Entries on finding words and elements
····················
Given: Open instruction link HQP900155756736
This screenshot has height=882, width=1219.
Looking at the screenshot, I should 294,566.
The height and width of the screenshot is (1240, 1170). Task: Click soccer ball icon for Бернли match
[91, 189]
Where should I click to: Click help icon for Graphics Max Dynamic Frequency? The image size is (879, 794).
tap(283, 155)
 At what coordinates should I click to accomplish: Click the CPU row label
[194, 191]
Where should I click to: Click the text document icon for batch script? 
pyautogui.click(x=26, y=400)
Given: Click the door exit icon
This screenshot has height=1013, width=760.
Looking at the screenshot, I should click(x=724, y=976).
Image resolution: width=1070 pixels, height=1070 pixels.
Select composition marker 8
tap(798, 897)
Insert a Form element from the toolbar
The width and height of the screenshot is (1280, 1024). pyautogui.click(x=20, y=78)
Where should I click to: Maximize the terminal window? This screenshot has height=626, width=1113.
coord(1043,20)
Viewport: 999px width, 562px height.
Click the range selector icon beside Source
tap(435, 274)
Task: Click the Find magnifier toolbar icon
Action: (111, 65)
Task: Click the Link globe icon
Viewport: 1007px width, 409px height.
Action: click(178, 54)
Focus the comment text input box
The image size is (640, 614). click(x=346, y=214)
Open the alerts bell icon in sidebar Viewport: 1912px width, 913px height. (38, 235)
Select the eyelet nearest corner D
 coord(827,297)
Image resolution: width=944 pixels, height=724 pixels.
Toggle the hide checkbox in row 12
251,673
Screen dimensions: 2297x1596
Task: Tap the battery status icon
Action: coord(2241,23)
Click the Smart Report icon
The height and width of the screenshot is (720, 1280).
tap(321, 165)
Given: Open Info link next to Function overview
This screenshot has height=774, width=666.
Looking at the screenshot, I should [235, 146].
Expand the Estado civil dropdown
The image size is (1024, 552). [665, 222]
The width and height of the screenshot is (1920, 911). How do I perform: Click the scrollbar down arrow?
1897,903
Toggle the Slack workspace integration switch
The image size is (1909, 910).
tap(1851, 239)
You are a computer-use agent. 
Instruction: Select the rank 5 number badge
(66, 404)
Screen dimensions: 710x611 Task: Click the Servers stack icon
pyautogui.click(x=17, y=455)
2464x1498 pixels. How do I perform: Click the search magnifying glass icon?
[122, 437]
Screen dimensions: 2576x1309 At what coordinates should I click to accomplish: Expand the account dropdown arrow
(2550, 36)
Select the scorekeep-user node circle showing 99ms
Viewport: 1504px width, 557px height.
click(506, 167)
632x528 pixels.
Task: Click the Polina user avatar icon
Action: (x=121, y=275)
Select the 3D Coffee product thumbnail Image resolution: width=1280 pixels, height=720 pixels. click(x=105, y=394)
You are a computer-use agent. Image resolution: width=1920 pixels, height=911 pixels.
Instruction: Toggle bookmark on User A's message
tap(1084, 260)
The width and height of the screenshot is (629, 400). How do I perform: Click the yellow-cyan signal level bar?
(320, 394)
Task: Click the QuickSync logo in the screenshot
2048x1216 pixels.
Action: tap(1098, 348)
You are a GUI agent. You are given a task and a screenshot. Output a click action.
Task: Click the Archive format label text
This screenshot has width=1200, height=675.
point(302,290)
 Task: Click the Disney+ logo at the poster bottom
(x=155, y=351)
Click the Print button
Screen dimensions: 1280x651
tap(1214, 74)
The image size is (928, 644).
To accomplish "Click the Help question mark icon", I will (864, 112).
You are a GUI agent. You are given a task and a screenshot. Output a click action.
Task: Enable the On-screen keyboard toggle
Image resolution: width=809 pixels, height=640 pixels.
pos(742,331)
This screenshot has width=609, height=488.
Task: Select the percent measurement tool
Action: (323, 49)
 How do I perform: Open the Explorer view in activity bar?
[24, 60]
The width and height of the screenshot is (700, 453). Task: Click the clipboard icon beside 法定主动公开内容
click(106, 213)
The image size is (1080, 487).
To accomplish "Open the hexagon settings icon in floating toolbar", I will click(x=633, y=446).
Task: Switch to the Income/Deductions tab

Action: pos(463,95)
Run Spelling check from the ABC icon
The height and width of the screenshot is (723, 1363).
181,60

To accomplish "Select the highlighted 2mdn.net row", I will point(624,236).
····················
- [TASK DESCRIPTION]:
Render everything from the line containing "You are a computer-use agent. Image" down to the line containing "Action: (323, 49)" as a JSON list of strings. Use one string per line and leave out any blank lines.

- [EXERCISE RESULT]:
[
  "You are a computer-use agent. Image resolution: width=1920 pixels, height=911 pixels.",
  "Instruction: Toggle bookmark on User A's message",
  "tap(1084, 260)",
  "The width and height of the screenshot is (629, 400). How do I perform: Click the yellow-cyan signal level bar?",
  "(320, 394)",
  "Task: Click the QuickSync logo in the screenshot",
  "2048x1216 pixels.",
  "Action: tap(1098, 348)",
  "You are a GUI agent. You are given a task and a screenshot. Output a click action.",
  "Task: Click the Archive format label text",
  "This screenshot has width=1200, height=675.",
  "point(302,290)",
  " Task: Click the Disney+ logo at the poster bottom",
  "(x=155, y=351)",
  "Click the Print button",
  "Screen dimensions: 1280x651",
  "tap(1214, 74)",
  "The image size is (928, 644).",
  "To accomplish \"Click the Help question mark icon\", I will (864, 112).",
  "You are a GUI agent. You are given a task and a screenshot. Output a click action.",
  "Task: Enable the On-screen keyboard toggle",
  "Image resolution: width=809 pixels, height=640 pixels.",
  "pos(742,331)",
  "This screenshot has width=609, height=488.",
  "Task: Select the percent measurement tool",
  "Action: (323, 49)"
]